_Exercise passage_:
It may be "enough" to transmit Lat Long Alt and serial number every minute. That would spot the plane within 10 miles, which is smaller than some recent searches; also clarify what they were doing just-before. At 9,600 baud such a burst is 0.1 milliSeconds. Many hundreds of planes could transmit such bursts asynchronously with very few data-collisions (an unfortunate name from EtherNet theory).
 
I remember when all you had to worry about was drunk pilots. Now you have to worry if they are suicidal (Egypt Air, Mozanbique, and that Mayasia jet that still hasn't been found).

It seems less likely 2-3 people will all feel like committing suicide at the same time...

If I trusted computer systems more, it might make sense to take over auto pilot remotely, but that could be disastrous if hacked, and a suicidal live pilot could probably still over ride safety systems.

Interesting story developing...

JR
 
Good luck suicidal computers doesn't exist! oh, wait, google is implementing it for stolen phones... Also remote control would make no need for a suicidal person to make an attack, if the trusted one who is in front of the remote control (always will be one) could make it without having to die in it.

I don't know about all this, maybe that information floating in the air is not such a good idea for security considerations. If we get into a good encryption to prevent someone who doesn't suppose to have that information be able get it everything is slower and start to be a problem. A few suppliers of the service would be needed, which brings other problems. I don't know how sensitive all this information is, but I see it might be a problem if anyone could have it.

I guess positioning for easier finding of the lost plane would be no so sensitive but still you need to rescue the black box if you want the rest of the information, in some areas it would still be pretty tricky!

JS
 
Isn't it true that on one of the airbus planes that the computer will override the pilot?  There was a case where this was happening something of moisture freezing and sending a fault reading and the airbus "auto" system took over to compensate and pilots had no control over what the plane was doing.    Maybe not the Boeing, I forget which one...

_Required actions_:
1. In the forum discussion about tracking aircraft and pilot safety, what data does the first post suggest transmitting every minute?
2. Carry on the forum discussion about tracking aircraft and pilot safety from its last post.

_Records supplied_:
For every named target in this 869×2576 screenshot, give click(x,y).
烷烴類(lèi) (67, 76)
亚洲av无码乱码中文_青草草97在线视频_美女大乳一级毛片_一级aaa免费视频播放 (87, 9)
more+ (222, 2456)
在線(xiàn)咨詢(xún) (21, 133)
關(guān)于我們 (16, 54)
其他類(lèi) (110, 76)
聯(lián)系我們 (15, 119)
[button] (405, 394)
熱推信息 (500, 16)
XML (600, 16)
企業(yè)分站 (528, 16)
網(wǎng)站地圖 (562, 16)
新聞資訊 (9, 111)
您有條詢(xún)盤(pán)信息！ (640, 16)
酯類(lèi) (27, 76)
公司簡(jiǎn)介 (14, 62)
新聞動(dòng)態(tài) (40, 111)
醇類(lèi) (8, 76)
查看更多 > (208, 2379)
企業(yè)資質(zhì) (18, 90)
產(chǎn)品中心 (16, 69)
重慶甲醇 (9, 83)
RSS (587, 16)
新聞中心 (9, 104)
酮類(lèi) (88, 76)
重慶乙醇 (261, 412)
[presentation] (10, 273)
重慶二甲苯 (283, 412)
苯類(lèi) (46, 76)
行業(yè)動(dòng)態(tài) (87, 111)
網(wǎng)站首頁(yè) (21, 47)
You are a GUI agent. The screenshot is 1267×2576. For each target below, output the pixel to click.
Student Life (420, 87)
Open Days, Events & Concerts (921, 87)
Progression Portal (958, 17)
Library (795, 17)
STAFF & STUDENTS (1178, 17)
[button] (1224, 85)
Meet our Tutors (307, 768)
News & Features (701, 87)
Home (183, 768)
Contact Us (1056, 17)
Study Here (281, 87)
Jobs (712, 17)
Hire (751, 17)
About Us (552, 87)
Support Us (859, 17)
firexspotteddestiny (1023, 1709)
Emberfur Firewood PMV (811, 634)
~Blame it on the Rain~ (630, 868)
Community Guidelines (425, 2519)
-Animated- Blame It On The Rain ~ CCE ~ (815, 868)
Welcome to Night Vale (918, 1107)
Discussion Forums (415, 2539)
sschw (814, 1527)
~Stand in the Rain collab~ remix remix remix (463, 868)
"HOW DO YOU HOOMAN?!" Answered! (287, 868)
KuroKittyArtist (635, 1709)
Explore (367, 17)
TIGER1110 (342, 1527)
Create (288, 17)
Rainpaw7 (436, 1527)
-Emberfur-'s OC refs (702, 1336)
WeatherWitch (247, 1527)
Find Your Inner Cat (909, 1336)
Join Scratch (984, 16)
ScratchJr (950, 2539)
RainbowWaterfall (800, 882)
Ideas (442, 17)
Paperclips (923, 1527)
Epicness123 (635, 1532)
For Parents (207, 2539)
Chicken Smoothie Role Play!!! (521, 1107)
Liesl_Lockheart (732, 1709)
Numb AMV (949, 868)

_Answers to the exercises_:
1. Latitude, longitude, altitude, and serial number.

2.
MicDaddy said:
Isn't it true that on one of the airbus planes that the computer will override the pilot?  There was a case where this was happening something of moisture freezing and sending a fault reading and the airbus "auto" system took over to compensate and pilots had no control over what the plane was doing.    Maybe not the Boeing, I forget which one...

Perhaps in auto-pilot if an external pilot tube air speed indicator ices up and misreports air speed (I think that air france crash in the atlantic speculated something like that happened). The pilot can generally over ride such things, while there has been some discussion of being abel to take control remotely (but I don't trust integrity of remote control networks).

There may be some  anti-collison  automatic avoidance routines.

It seems auto-pilot should NOT accept commands to fly underground.

JR
 
JohnRoberts said:
...
It seems auto-pilot should NOT accept commands to fly underground.

JR

What if the instrument fails and reads backwards, I think the pilot can see the plane wants to fly underground believing it's upside down and pilot should take control, even if the plane thinks it's underground. The problem is both, machine and human can fail, the question is who you trust more. If both are in the same page there is no problem, if there was only one you trust them, the problem if you have two options (the auto pilot and the human pilot) and they want to do different things which one the plane takes... I've heard if the pilot directly contradicts an autopilot's movement it makes what the human says, I don't know if that's true on the A320 but there's always a way for it to fail. Redundancy is always safer, but you know your voltage till you get your second DMM...

JS
 
Dumbass will always win if he's on a mission but only in isolated incidents.

If we look at this more in the context to # of flights /day and # of flights/day that end up with lost souls.....

Same thing happens with dumbass on the highway. Just more of it.